··· Information shown

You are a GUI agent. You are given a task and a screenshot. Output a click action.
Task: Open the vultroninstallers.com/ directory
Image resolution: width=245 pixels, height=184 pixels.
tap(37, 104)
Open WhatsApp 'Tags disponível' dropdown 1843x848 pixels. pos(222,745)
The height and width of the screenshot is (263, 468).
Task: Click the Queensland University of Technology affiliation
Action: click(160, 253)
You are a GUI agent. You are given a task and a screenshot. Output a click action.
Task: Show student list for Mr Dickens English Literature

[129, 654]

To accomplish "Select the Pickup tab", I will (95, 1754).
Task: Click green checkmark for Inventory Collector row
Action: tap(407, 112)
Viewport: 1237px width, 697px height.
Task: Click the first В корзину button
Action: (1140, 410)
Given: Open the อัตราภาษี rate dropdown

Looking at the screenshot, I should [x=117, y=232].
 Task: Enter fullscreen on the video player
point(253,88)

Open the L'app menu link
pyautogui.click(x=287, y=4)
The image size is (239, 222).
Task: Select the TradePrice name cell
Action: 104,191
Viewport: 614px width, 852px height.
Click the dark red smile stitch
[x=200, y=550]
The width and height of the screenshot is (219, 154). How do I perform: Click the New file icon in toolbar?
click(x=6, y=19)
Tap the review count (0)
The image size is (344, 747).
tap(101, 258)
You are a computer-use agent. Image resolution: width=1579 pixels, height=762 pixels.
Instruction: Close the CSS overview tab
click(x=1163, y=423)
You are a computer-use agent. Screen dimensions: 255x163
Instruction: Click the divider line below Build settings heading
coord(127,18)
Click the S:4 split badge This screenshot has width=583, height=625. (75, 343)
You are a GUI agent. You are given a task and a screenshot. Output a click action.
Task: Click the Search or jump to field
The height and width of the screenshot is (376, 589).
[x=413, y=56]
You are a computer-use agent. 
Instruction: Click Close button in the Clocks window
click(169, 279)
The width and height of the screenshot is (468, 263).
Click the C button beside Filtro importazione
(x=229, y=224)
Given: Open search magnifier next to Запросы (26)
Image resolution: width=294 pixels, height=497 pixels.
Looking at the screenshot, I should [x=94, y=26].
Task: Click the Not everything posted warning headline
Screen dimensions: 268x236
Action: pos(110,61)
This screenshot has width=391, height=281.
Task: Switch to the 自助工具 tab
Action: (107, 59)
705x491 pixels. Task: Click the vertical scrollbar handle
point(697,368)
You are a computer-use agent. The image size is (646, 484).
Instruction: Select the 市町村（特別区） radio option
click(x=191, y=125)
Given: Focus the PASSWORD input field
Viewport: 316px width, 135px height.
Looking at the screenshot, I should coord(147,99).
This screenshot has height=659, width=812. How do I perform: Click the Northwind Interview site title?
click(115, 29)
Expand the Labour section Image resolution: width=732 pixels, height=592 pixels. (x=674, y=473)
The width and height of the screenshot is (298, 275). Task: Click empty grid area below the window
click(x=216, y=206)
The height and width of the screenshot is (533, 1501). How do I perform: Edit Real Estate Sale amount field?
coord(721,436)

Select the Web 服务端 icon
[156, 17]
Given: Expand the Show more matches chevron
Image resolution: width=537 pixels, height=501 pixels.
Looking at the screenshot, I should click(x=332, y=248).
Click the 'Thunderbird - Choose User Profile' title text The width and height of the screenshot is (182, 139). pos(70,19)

······

• **Work to complete**
All lines above that contain "computer" are required in the answer.

• **Written answer**
You are a computer-use agent. Image resolution: width=1579 pixels, height=762 pixels.
You are a computer-use agent. Screen dimensions: 255x163
You are a computer-use agent. 
You are a computer-use agent. The image size is (646, 484).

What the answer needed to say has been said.